- Rumley, Texas Location within Texas
- Coordinates: 31°10′23″N 98°04′05″W﻿ / ﻿31.17306°N 98.06806°W
- Country: United States
- State: Texas
- County: Lampasas
- Elevation: 961 ft (293 m)
- Time zone: UTC-6 (Central (CST))
- • Summer (DST): UTC-5 (CDT)
- Area codes: 512 and 737
- GNIS feature ID: 1380471

= Rumley, Texas =

Rumley is an unincorporated community in Lampasas County, Texas, United States. According to the Handbook of Texas, the community had a population of eight in 2000. It is located within the Killeen-Temple-Fort Hood metropolitan area.

==History==
The area was first settled in the 1870s by ranchers.

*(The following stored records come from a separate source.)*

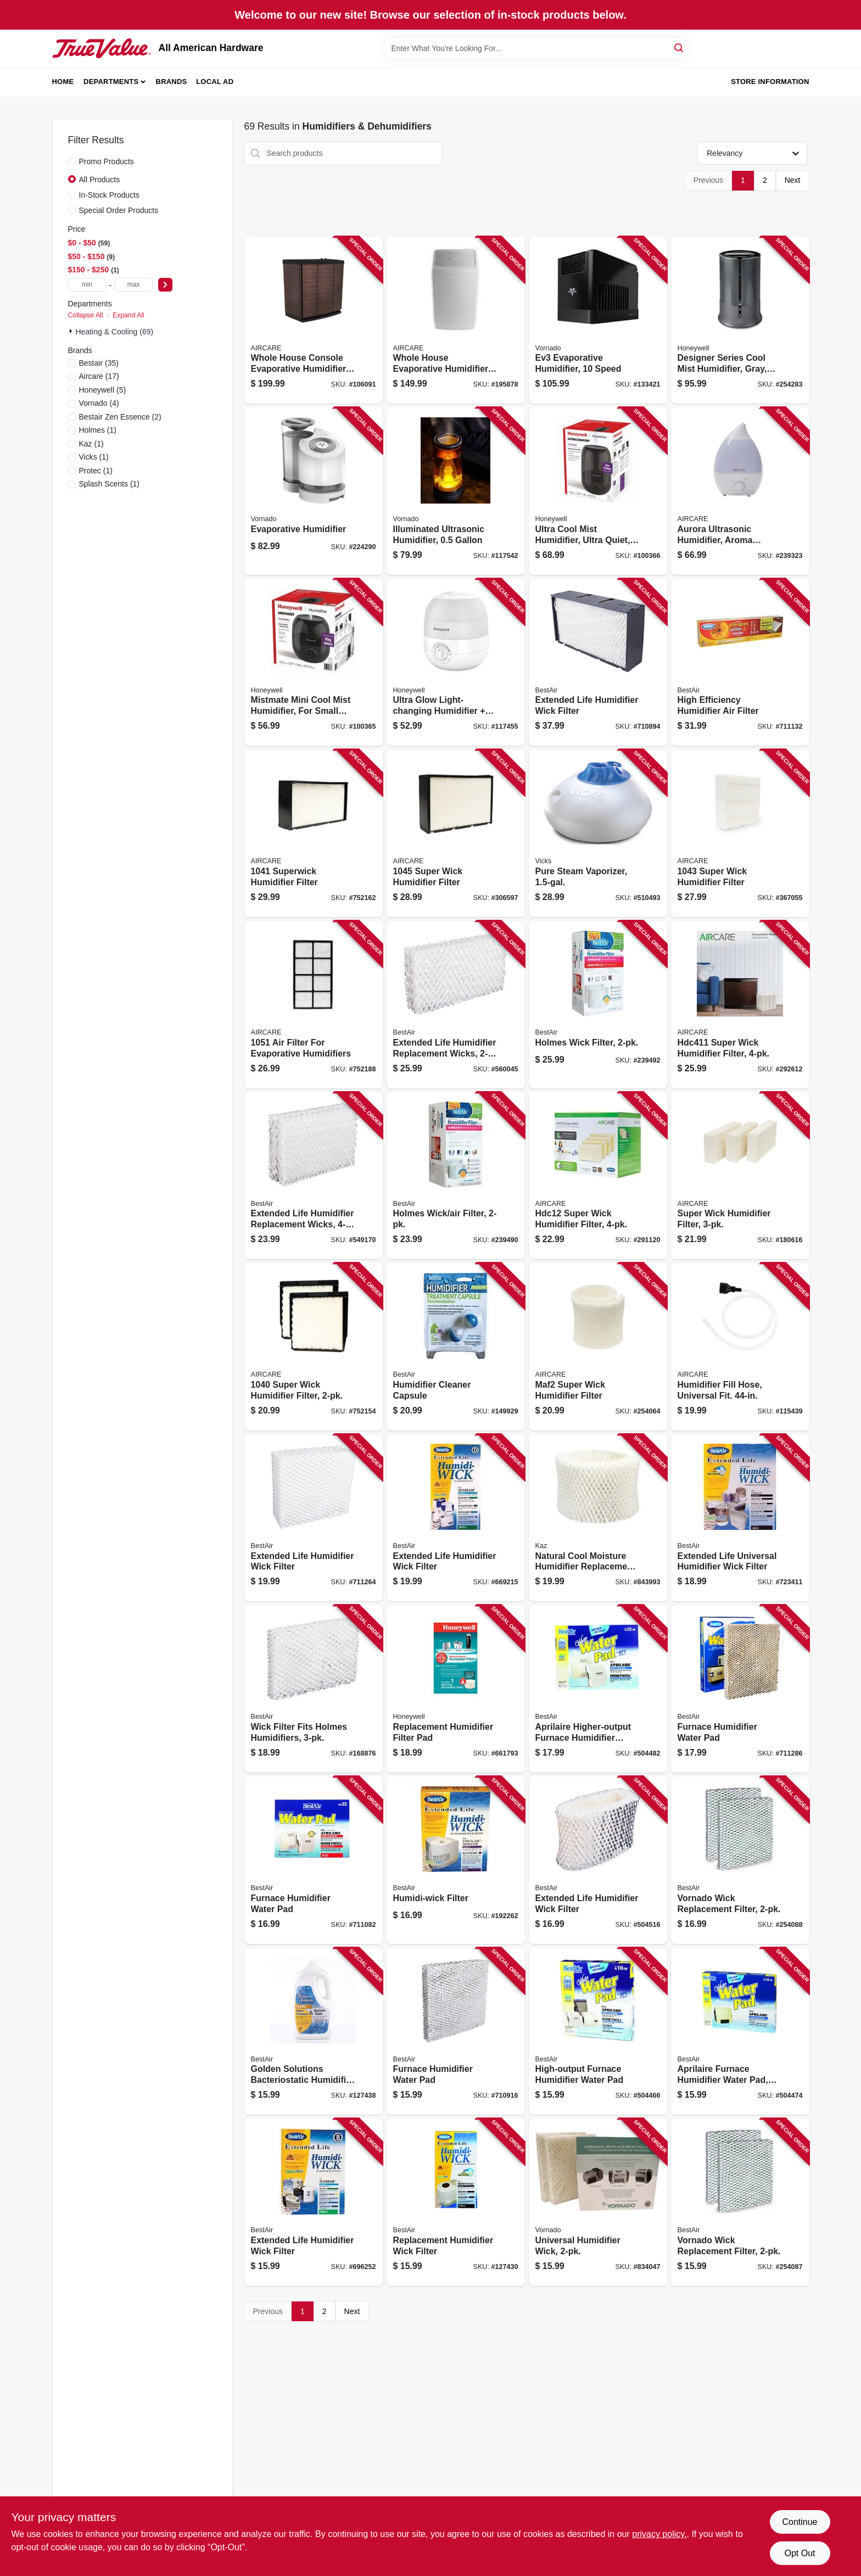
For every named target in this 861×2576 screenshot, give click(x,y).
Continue (799, 2522)
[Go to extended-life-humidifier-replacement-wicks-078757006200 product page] (456, 1004)
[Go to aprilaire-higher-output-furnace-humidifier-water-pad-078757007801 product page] (598, 1689)
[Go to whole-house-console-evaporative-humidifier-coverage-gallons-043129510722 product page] (313, 320)
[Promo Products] (72, 161)
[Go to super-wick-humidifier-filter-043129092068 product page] (456, 833)
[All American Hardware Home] (101, 48)
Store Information (770, 81)
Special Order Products (119, 210)
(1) (98, 430)
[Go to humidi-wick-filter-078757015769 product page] (456, 1860)
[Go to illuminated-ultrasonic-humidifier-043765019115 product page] (456, 491)
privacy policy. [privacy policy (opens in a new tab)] (659, 2534)
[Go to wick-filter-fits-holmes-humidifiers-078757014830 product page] (313, 1689)
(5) (102, 389)
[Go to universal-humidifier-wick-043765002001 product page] (598, 2202)
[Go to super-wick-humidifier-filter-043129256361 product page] (740, 1004)
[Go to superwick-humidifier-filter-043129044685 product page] (313, 833)
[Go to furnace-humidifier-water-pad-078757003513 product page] (313, 1860)
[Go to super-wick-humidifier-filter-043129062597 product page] (740, 833)
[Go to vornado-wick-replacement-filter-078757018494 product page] (740, 2202)
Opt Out (799, 2553)
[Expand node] (72, 331)
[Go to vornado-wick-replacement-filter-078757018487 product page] (740, 1860)
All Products (99, 179)
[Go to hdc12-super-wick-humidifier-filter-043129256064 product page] (598, 1176)
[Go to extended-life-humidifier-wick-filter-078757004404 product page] (598, 662)
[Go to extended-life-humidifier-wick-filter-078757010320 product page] (598, 1860)
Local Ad (214, 81)
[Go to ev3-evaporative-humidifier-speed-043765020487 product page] (598, 320)
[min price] (87, 285)
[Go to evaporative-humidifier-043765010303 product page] (313, 491)
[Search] (679, 47)
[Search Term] (536, 48)
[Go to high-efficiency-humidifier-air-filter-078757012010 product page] (740, 662)
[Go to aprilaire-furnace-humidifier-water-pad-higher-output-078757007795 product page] (740, 2031)
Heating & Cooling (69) (115, 331)
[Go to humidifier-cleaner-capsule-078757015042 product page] (456, 1347)
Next (793, 180)
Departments (110, 81)
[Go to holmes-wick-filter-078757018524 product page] (598, 1004)
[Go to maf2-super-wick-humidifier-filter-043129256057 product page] (598, 1347)
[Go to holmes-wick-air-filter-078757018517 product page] (456, 1176)
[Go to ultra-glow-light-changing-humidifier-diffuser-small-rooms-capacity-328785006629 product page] (456, 662)
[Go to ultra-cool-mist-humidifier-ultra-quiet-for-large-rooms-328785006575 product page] (598, 491)
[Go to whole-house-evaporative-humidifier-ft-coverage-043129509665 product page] (456, 320)
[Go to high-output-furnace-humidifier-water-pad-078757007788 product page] (598, 2031)
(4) (99, 403)
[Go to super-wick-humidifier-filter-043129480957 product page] (740, 1176)
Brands (171, 81)
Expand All (128, 315)
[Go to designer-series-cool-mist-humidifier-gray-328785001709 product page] (740, 320)
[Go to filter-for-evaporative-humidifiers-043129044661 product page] (313, 1004)
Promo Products (106, 161)
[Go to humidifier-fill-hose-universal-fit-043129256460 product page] (740, 1347)
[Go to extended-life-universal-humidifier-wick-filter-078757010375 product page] (740, 1518)
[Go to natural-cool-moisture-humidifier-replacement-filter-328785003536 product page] (598, 1518)
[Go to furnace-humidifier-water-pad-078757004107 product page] (740, 1689)
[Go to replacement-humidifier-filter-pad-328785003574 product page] (456, 1689)
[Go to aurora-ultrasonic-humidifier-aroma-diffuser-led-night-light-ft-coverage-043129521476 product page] (740, 491)
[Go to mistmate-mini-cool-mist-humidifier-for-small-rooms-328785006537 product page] (313, 662)
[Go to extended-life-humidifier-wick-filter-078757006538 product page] (313, 1518)
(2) (120, 416)
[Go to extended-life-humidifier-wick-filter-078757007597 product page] (313, 2202)
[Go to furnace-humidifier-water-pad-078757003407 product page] (456, 2031)
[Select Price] (165, 285)
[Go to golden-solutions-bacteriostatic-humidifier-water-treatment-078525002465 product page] (313, 2031)
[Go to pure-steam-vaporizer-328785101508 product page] (598, 833)
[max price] (133, 285)
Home (63, 81)
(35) (99, 363)
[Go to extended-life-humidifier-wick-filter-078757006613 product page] (456, 1518)
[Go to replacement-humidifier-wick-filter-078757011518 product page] (456, 2202)
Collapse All (85, 315)
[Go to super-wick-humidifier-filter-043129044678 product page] (313, 1347)
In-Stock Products (109, 195)
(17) (99, 376)
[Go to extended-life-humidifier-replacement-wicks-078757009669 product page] (313, 1176)
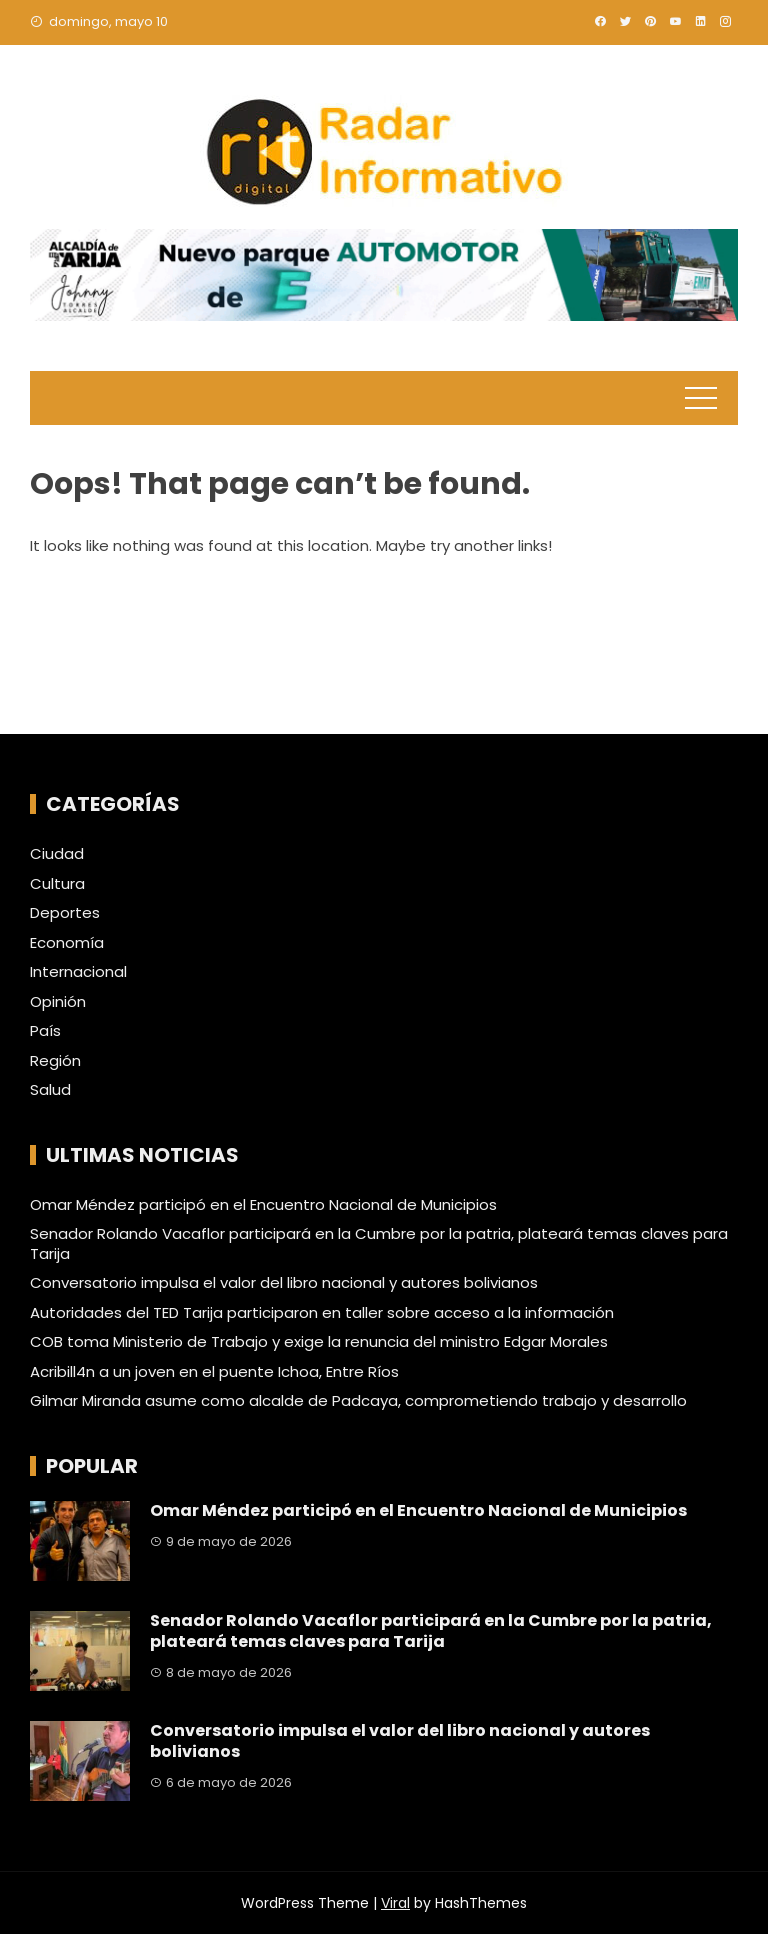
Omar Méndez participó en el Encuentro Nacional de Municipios (263, 1204)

While the origin of the name is not known for certain, it is thought to be named after the brand of a threshing machine brought into the town by two early settlers. Carl Bearden brought the first cattle herd to Rumley in 1878 and W.O. Williams settled here two years later. The community had a store and a church in 1947. Mail was sent to the community from Kempner. Forty people lived in Rumley from 1939 to 1947. Only eight people lived here in 2000.

==Geography==
Rumley is located a half mile north of the intersection of Farm to Market Roads 580 and 2527 on the Lampasas River in eastern Lampasas County.

==Education==
Today the community is served by the Lampasas Independent School District, with elementary-age kids going to Hanna Springs Elementary School.